Con l’uscita al cinema del film Il cattivo poeta del debuttante regista Gianluca Jodice, la controversa e affascinante figura di Gabriele D’Annunzio torna a far parlare di sé.
Incentrata sugli ultimi due anni di vita del poeta, l’opera racconta di come il regime fascista mise il vate sotto rigida sorveglianza attraverso l'invio di una spia al Vittoriale, il giovane segretario federale di Brescia, Giovanni Comini (l’ottimo Francesco Patanè). Allo scopo di scongiurare la manifestazione di disappunto per le scelte del Duce, il ragazzo monitora ogni attività di D’Annunzio e spedisce regolari report ai superiori. Nel protrarsi della vicinanza col poeta, però, inizia a subirne l’ascendente e, dalla cieca obbedienza agli ideali del Fascismo, passerà all’osservazione critica della loro messa in atto.
Il grande valore aggiunto di questo progetto cinematografico sta nell’ambientazione di assoluto fascino: la casa-museo in cui D’Annunzio visse i suoi ultimi 15 anni, il Vittoriale, sul Lago di Garda.
L’idea che gli attori si muovano esattamente in mezzo agli arredi reali dell’epoca e agli oggetti dannunziani rende la narrazione molto più incisiva. Inoltre, “Il cattivo poeta” si nutre di una ricerca filologica encomiabile: ogni singola frase pronunciata da D'Annunzio nel film è l’esatta trasposizione di sue parole scritte o dette in pubblico.
Castellitto è bravissimo non solo nel dare luogo a un’interpretazione mimetica ma a tratteggiare con poco la grandezza di un eroe tragico e intimamente disperato perché minato nel fisico, dedito all’abuso di cocaina e amareggiato per l’emarginazione politica. Il rischio di restituire l’eccentricità del personaggio con toni troppo sopra le righe era evidente, ma è stato aggirato con grande maestria, attenzione e sobrietà. Del resto, il D’Annunzio in questione non è quello della stagione in cui a una vita erotica sfrenata corrispondevano slanci lirici sublimi. Questo è un uomo isolato e silenziato, inviso a un regime che schiaccia gli oppositori eliminandoli fisicamente o fiaccandone la libertà di pensiero.
“Il cattivo poeta” ci mostra un D’Annunzio drogato e stanco ma anche in grado di coltivare l’ironia come antidoto alla malinconia e di inneggiare al dissenso come ultimo vessillo di libertà.

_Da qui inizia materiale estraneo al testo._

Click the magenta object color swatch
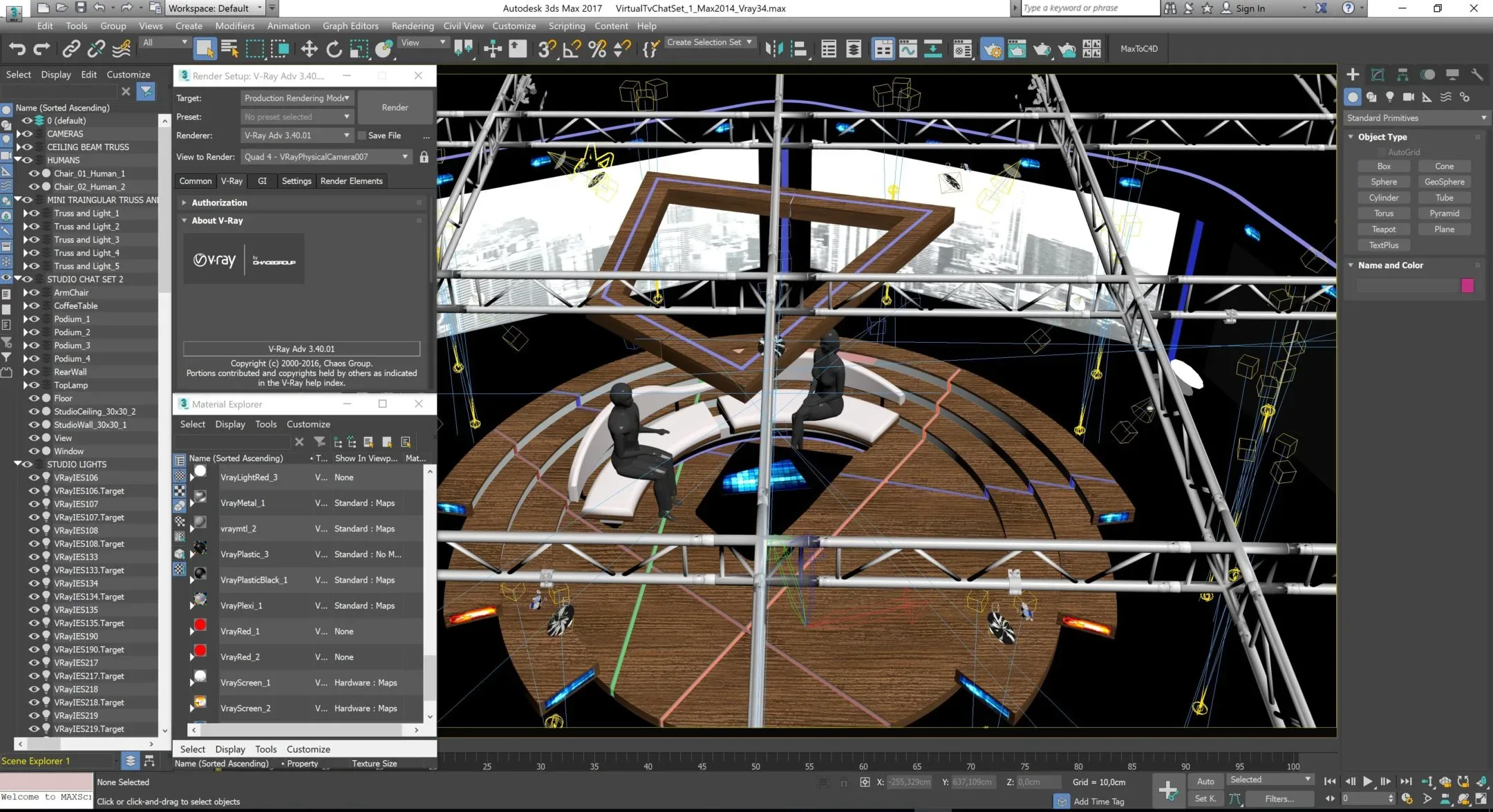 (x=1467, y=285)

La prolungata cattività in una gabbia dall’orizzonte limitato, infatti, non ha piegato la statura morale di un gigante della passione civile. Mai domo seppur rinchiuso in un mausoleo da vivo e mai rassegnato all'irrilevanza, D’Annunzio profetizza con grande lucidità l’esito amaro dell’alleanza tra Hitler e Mussolini. L'ipotesi del film è che tale lungimiranza gli sia stata fatale e che la morte sia da imputare ad un "provvidenziale" avvelenamento.
Il film funziona laddove si concentra sul controverso letterato, meno nei momenti dall’atmosfera avatiana in cui va in scena una sottotrama romantica (inventata) tra il giovane federale e una donna più grande.
Alcune scene sono davvero suggestive per la simmetria metaforica con cui si avvicendano: Mussolini nutre il proprio complesso di superiorità specchiandosi in una folla delirante, il poeta pronuncia scomode verità davanti a pochi reduci che ascoltano in rispettoso silenzio.“Il cattivo poeta” conquista in itinere ma resta cinematograficamente un po’ acerbo. Avrebbe brillato di più se fosse stato pensato, fin dall’origine, come film tv da prima serata Rai.